** begin Text extract **
I responded to a want ad for a service manager's position at Continental Coffee Company, also in Chicago. My intention was to drop super tech for relaxation and simple tech. They had the office complex named after them as the anchor client. I moved back to a big company. I figured it would be hard to outpace my learning curve with time temperature and volume.

What I found was an entire industry supported by small appliances scattered across the entire country and even the planet. The service department was a chaotic mess. It consisted of scattered paper and politics. Product sales depended on the complimentary use of appliances. The sales department forced new equipment purchases by the truck loads. Service was considered a black hole. Service personnel roamed the city putting out an endless string of political and mechanical fires. What an unbelievable "opportunity" to show how equipment and service can make or break a company of any size on any scale. This is where I coined the phrase "Sometimes you have to let the fires burn while you search for the kids with the matches". Boy did my young family and I have work to do.

Just as I had learned earlier, I started collecting data. I piled invoices to pick out the make, model and serial number of every unit purchased past and present. I scanned through weekly read outs for Customer Sales histories past and present. I started typing. At home my wife and kindergarten age son helped to alphabetize service call work sheets by customer so I could tell which manufactures units lasted longer, and what type of customers were service intensive. I loaded parts purchases to teach what units from which manufactures failed the most. I melded all info into one cohesive system of paper and computer with continuance flow. When my home made computer and software choked on the bulk early on, my boss got his boss, the president, to let me use his unused Compac luggable with this great application called Lotus, version 1.0. I could actually drag this beast into a meeting. I was in heaven. I recovered so much equipment no longer being supported by product sales that we didn't buy new for months on end. The poor Bunn-O-Matic salesman, John Fogarty, what a trooper, was never anything but a gentleman and teacher even after killing his golden goose.

It wasn't long before I was involved in every new product and project that anyone contemplated. The projects varied from Gatorade bubblers to waffle makers. If it involved a cord it was sent for my evaluation, or for me to present, or to back up sales at the big meeting or trade show. I was producing my sales and equipment tracking reports for the sales departments at four of the largest Sysco houses in the country. For this I collected a second pay check from the home office. I also developed and ran the first 24 hour, 7 day a week service hot line with technical support in the industry. For this I collected a third paycheck from the home office. More on this hot line appears later. The local Sysco house, one of the largest, received permission from Continental and Quaker Oats to hire me as a live- in consultant to manage their service department supporting all beverage vendors. I did this while performing my normal duties throughout the day. I started receiving my fourth pay check on a weekly basis.

I trained myself or received training on everything. I rode with service and sales people continually exposing myself to customers, practices, and the business as whole system.

I trained new coffee sales people on brewing. I commissioned Platt tool case company to produce a small zippered pouch to my specification. It was designed to hold the specific tools that I had chosen for sales training. Small easily lost parts were included in compartments. Seat cups, shear discs, keys etc. These where given to the sales staff during training. The training consisted of how and WHY to make every minor adjustment on any unit we supported. They now had every tool they needed for adjustments in a very professional carry case. The rule was "if you had to remove a chassis screw you had to call for service". The point to be made was showing the customer that our sales people knew everything about the coffee business. If they had to adjust a competitor's brewer to brew our samples correctly, they did it. They would tune the unit and tell the customer we would always keep his units in better shape. When any sales person called in for help we knew what instructions they could follow and what tools they had at hand. Business grew.
** end Text extract **
** begin Entries shown **
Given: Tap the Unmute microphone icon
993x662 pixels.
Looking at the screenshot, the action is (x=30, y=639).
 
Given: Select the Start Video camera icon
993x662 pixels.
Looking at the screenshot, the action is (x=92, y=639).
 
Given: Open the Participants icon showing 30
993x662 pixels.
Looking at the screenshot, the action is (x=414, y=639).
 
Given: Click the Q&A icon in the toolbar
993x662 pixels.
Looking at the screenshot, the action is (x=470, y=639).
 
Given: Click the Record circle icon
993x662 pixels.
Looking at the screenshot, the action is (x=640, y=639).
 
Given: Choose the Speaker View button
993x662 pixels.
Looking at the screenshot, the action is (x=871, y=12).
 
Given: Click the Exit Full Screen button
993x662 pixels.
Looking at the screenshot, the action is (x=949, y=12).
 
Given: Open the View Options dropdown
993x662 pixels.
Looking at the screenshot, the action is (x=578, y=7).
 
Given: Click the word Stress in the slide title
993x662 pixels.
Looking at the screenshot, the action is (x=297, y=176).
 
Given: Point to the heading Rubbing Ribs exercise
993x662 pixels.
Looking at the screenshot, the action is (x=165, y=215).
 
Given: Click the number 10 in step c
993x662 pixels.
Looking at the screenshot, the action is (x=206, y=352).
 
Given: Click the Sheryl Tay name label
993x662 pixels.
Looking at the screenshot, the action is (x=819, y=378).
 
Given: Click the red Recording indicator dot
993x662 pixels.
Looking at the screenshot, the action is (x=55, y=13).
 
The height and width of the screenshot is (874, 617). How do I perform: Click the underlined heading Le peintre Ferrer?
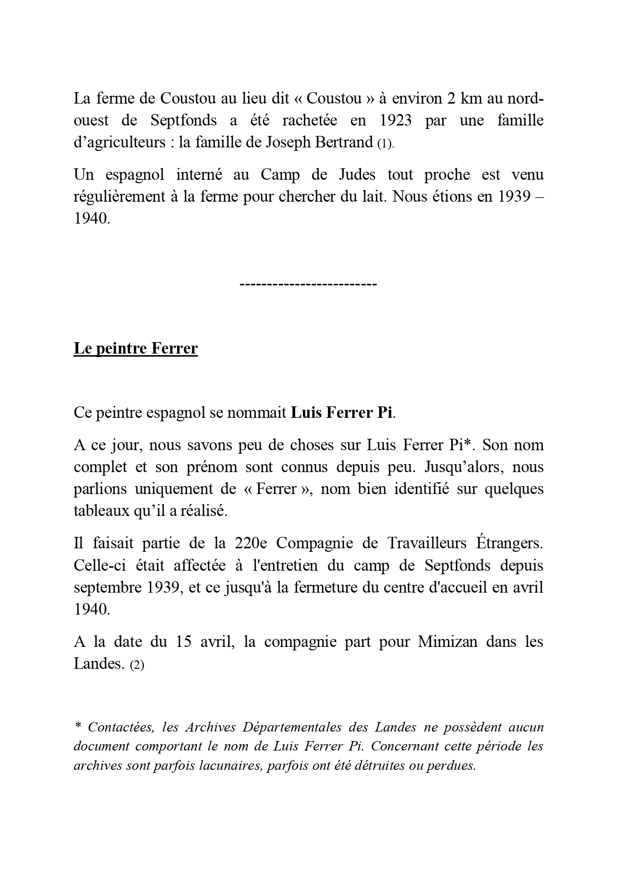pyautogui.click(x=135, y=349)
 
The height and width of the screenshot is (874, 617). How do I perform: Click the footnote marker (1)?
pyautogui.click(x=385, y=144)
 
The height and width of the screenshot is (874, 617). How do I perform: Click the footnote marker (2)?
pyautogui.click(x=136, y=665)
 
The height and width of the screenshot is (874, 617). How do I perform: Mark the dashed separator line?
pyautogui.click(x=308, y=284)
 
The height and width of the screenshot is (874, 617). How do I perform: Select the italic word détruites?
pyautogui.click(x=379, y=765)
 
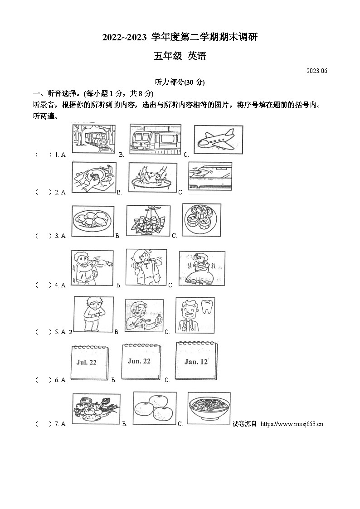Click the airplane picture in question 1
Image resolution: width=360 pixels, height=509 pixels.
coord(218,139)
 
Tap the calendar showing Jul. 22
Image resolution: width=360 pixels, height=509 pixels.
coord(90,363)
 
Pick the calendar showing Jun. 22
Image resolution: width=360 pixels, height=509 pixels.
coord(139,361)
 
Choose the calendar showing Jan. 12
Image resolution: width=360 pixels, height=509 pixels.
coord(196,361)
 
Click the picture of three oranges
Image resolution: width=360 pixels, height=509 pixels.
coord(155,408)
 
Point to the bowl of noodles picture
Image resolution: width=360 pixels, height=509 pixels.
coord(209,408)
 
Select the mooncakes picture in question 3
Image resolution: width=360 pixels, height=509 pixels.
coord(201,219)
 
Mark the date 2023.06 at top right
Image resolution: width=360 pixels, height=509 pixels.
coord(316,71)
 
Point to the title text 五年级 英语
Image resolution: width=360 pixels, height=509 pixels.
coord(180,56)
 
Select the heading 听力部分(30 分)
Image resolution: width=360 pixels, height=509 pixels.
coord(180,82)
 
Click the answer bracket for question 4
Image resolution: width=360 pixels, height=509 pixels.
coord(44,285)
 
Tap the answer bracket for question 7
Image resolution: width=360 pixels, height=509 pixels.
coord(44,424)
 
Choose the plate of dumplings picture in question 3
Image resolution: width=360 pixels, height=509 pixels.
coord(93,221)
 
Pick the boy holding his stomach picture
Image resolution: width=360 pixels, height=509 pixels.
coord(93,314)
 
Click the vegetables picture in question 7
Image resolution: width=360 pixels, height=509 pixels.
coord(96,408)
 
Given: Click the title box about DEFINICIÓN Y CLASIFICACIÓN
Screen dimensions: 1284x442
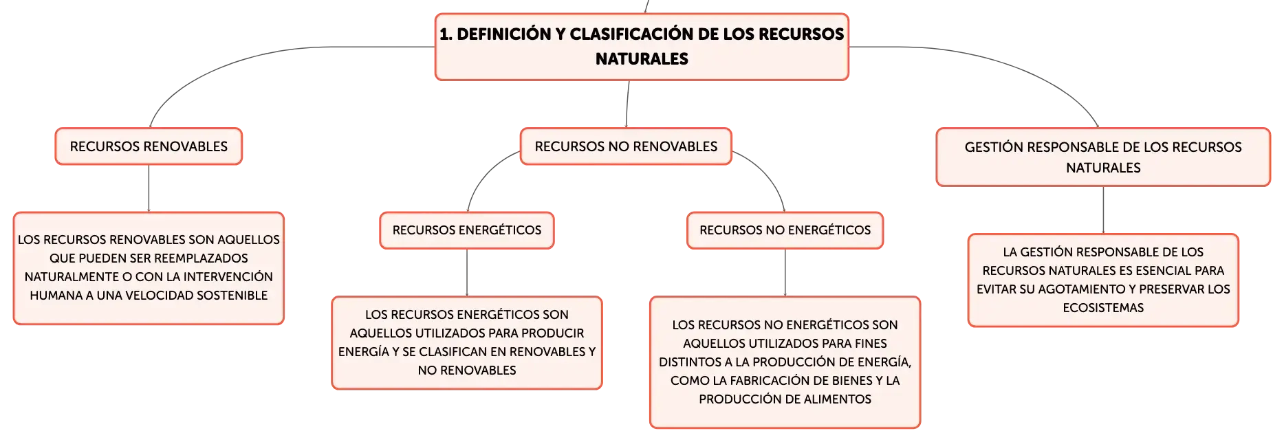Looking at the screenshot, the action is click(x=642, y=47).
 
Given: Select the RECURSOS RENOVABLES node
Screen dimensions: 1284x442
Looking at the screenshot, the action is click(x=149, y=146).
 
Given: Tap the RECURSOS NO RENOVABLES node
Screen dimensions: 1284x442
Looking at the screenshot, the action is click(x=626, y=146).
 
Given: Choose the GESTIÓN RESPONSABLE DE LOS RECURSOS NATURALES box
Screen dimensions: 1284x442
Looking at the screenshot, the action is click(x=1103, y=157).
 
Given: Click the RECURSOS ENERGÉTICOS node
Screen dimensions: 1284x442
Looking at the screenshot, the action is click(x=467, y=230).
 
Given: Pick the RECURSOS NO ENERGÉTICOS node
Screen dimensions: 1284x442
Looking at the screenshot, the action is click(x=785, y=230).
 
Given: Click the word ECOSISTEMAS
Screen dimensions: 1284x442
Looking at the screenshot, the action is click(x=1103, y=308).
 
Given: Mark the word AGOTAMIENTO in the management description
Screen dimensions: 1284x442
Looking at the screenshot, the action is click(x=1080, y=289).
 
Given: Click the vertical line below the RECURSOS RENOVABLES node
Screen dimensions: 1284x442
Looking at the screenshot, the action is click(x=149, y=188).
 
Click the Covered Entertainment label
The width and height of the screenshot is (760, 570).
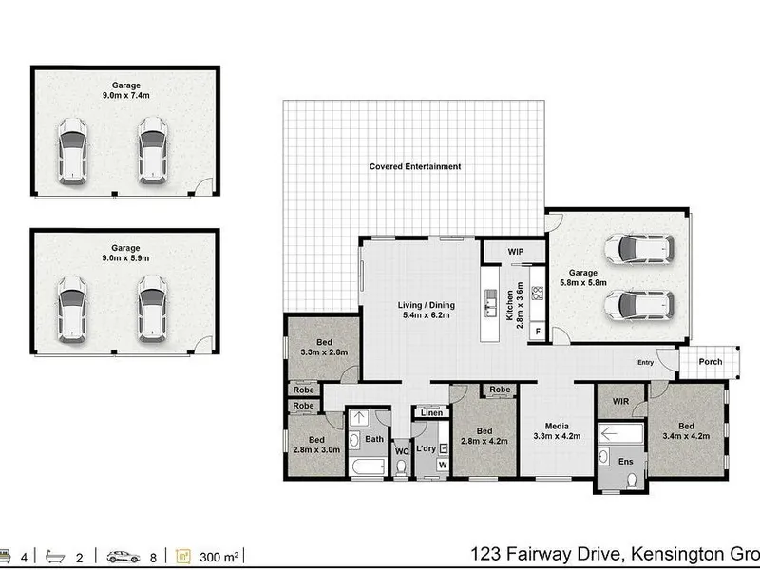415,167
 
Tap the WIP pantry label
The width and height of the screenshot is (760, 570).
516,252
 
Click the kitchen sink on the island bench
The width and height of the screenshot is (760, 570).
490,303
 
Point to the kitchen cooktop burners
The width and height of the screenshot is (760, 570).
537,294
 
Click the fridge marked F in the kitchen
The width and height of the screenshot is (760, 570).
538,332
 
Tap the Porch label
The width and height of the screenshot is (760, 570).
711,362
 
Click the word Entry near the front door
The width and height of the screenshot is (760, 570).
646,363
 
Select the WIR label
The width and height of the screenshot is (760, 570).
621,401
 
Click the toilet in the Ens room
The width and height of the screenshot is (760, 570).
632,480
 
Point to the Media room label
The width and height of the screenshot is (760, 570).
557,426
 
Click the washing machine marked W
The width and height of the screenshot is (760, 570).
443,465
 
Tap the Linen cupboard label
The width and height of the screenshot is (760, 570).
431,413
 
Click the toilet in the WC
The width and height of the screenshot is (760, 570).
401,467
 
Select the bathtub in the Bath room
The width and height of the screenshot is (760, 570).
369,467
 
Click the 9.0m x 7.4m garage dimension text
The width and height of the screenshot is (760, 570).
126,96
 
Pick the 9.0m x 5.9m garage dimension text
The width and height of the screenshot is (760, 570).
125,258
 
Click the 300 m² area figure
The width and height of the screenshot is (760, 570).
218,557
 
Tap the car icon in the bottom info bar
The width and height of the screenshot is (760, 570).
124,557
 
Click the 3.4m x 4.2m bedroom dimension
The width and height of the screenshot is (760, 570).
686,436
** end Entries shown **
To do:
(a) Could you shift every coordinate in the entries by -114 and write out again everything from the line containing "Point to the title text 五年级 英语" down to the line containing "coord(180,82)", with the requests kept in?
(b) How would you extend the account of running the coffee company's service department past its last sentence?

Answers by task:
(a)
Point to the title text 五年级 英语
Image resolution: width=360 pixels, height=509 pixels.
coord(66,-58)
 
Select the heading 听力部分(30 分)
Image resolution: width=360 pixels, height=509 pixels.
coord(66,-32)

(b)
In 1985 for relaxation and a dramatic shift in pressure points, I purchased some vacant land in Michigan. Here I began to develop the homestead I now work from. I designed and have been constructing the home of my dreams on this acreage over the last 12 years. It is 33 acres of orchard, sugar bush, and woodlot. Each weekend we exchanged car horns and traffic in Chicago for morning doves, deer, and dirty hands on the homestead. The contrast was and is heaven. I return to Chicago now for just about any reason. I love the big city as much as the wildlife.

Back to the Hot Line. To make a new national service hot line work I needed some special communications hardware. I also compiled the first comprehensive national list of service agents. It didn't matter where the call originated, if I couldn't fix it over the phone I sent local service companies to the accounts with specific time saving instructions such as take this part, or don't go.

The effectiveness of the after hours line reduced costs dramatically while increasing sales. I later placed the service list as the main attraction on Fetco's web site for the world to use and enjoy. That's another part of this story.

At the time radio telephones were still in use. "What did you say? Over". Cellular phones installed in cars were gaining popularity very fast. I developed the hotline program about the time bag phones were becoming common. Not wanting another luggable type device, I stopped by one of our accounts, Motorola. They had a new portable phone. The first hand held battery powered phone on the market. It was the Model 7000. The phone cost more than my first new car with accessories. It hung on my belt and was great.

I could respond to calls nights and weekends from practically anywhere in the country, I became a hit at company outings as every VP and director wanted to call someone from the 10th hole of wherever or the sky box of this or that stadium. I was invited everywhere. In the sixth year of the program call loads had climbed to 20-30 over weekends. It was killing me.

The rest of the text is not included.